Le « zéro » des mers fixé à Port-Vendres par François Arago : une légende locale ?

Guy Jacques, océanographe, directeur de recherches émérite au CNRS

Dans François Arago, l’oublié (2016), m’intéressant au rôle d’Arago pour convaincre les pouvoirs publics d’observer les hauteurs d’eau en plusieurs points des cotes de la France, j’ai écrit ceci :

« Devant l’obélisque de Port-Vendres dans les Pyrénées-Orientales, élevé à la gloire de Louis XVI en 1780, on peut voir le panneau suivant : « F. Arago, le point zéro de l’Obélisque de Port-Vendres ». Après avoir fait le choix du système métrique pour remplacer les anciennes mesures, François Arago se devait de choisir un lieu pour fixer l’origine des nouveaux calculs du nivellement de la France. Originaire d’Estagel, il connait l’existence de la ville nouvelle de Port-Vendres et des travaux qui y sont menés par les ingénieurs du Génie, dès 1773, pour la création du port. Il porte donc son choix sur ce lieu. C’est dans l’axe du bassin, au niveau moyen des marées de la Méditerranée qu’est placé un macaron de bronze, repère géodésique fixant le point zéro. Pour faciliter l’arpentage, ce point est reporté sur la partie gauche du socle de l’Obélisque, face au bassin du port. Actuellement la mire gravée dans le marbre rouge et blanc de Villefranche-de-Conflent avec ses chiffres (de bas en haut : 993. ; 992,5. ; 992.) est toujours visible. Seuls les restes de la dorure sont effacés à la suite d’un ponçage malheureux. Le macaron de bronze du bassin a sans doute disparu lors du minage des quais en 1944. Ainsi, le premier nivellement général de la France en système métrique a-t-il comme origine, par la volonté de François Arago, le repère dans l’axe du bassin maintenant devenu le vieux port de pêche de Port-Vendres et son report du socle de l’obélisque ornant l’ancienne place Royale ».
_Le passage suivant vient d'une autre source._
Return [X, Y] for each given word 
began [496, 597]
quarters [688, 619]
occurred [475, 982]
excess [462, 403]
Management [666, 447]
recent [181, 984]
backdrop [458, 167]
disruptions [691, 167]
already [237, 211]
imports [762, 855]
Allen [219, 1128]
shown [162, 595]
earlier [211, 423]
Tout aurait pu en rester là si je ne cherchais pas à corriger les quelques erreurs qui se glissent dans tout ouvrage. Dans cet esprit, j’ai contacté des spécialistes du niveau des mers pour qu’ils m’indiquent en quelle année cette décision avait été prise et combien de temps ce zéro officiel du nivellement de la France était demeuré celui de Port-Vendres. En effet les réseaux établis par Paul-Adrien Bourdalouë, de 1857 à 1864, puis par Charles Lallemand, de 1884 à 1922, sont basés sur le marégraphe du fort Saint-Jean à Marseille. Je ne m’attendais pas que, dans leurs réponses, ils m’indiquent « ne pas être au courant de cette détermination du zéro des mers fixé par Arago à Port-Vendres » !
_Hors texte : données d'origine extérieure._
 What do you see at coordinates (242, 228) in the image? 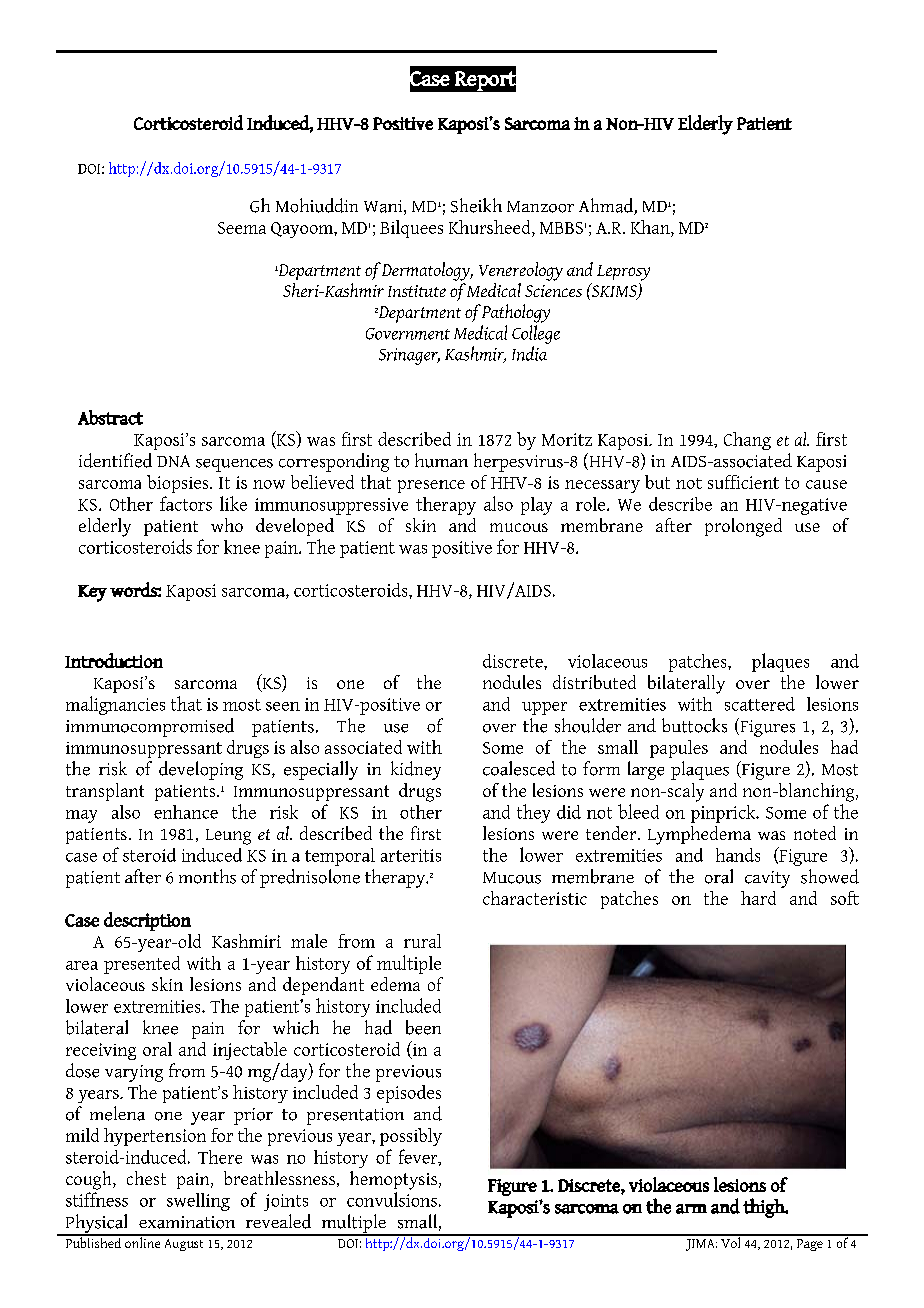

J’ai donc repris, j’oserais dire « à zéro », mes investigations pour constater des faits troublants :

  • étonnamment, le panneau fixé à la balustrade de l’enclos de l’obélisque n’indique aucune date concernant cet événement. Les deux seules dates qui y figurent sont 1790, pour signaler que c’est à ce moment-là que l’Assemblée constituante fit le choix du système métrique, et 1773, pour la création du port de Port-Vendres par les ingénieurs du Génie ;

  • on ne trouve aucune trace de cette réalisation ni dans l’Annuaire du Bureau des longitudes, ni dans les Procès-verbaux de l’Académie des sciences (1795-1835) puis dans les Comptes-rendus de cette même Académie, créés par Arago en 1835, ni dans les Œuvres complètes d’Arago, ni dans les quatre numéros du Bulletin de la Société philomatique de Perpignan publiés entre 1834 et 1839 et dans le Bulletin de la Société agricole, scientifique et littéraire des Pyrénées-Orientales qui lui succède en 1842. Or, si le point zéro du nivellement de la France avait été fixé, il aurait obligatoirement été cité et commenté dans ces revues ;

Une seule source paraît donc « prouver » l’existence de la fixation du point « zéro » à Port-Vendres : le panneau au pied de l’obélisque ! C’est pourquoi, quand l’Ordre des géomètres-experts décida de mesurer le niveau des mers en de nombreux points des côtes françaises, le Ouillade titra : « Le point zéro choisi par François Arago sera vérifié samedi 7 mai 2016. »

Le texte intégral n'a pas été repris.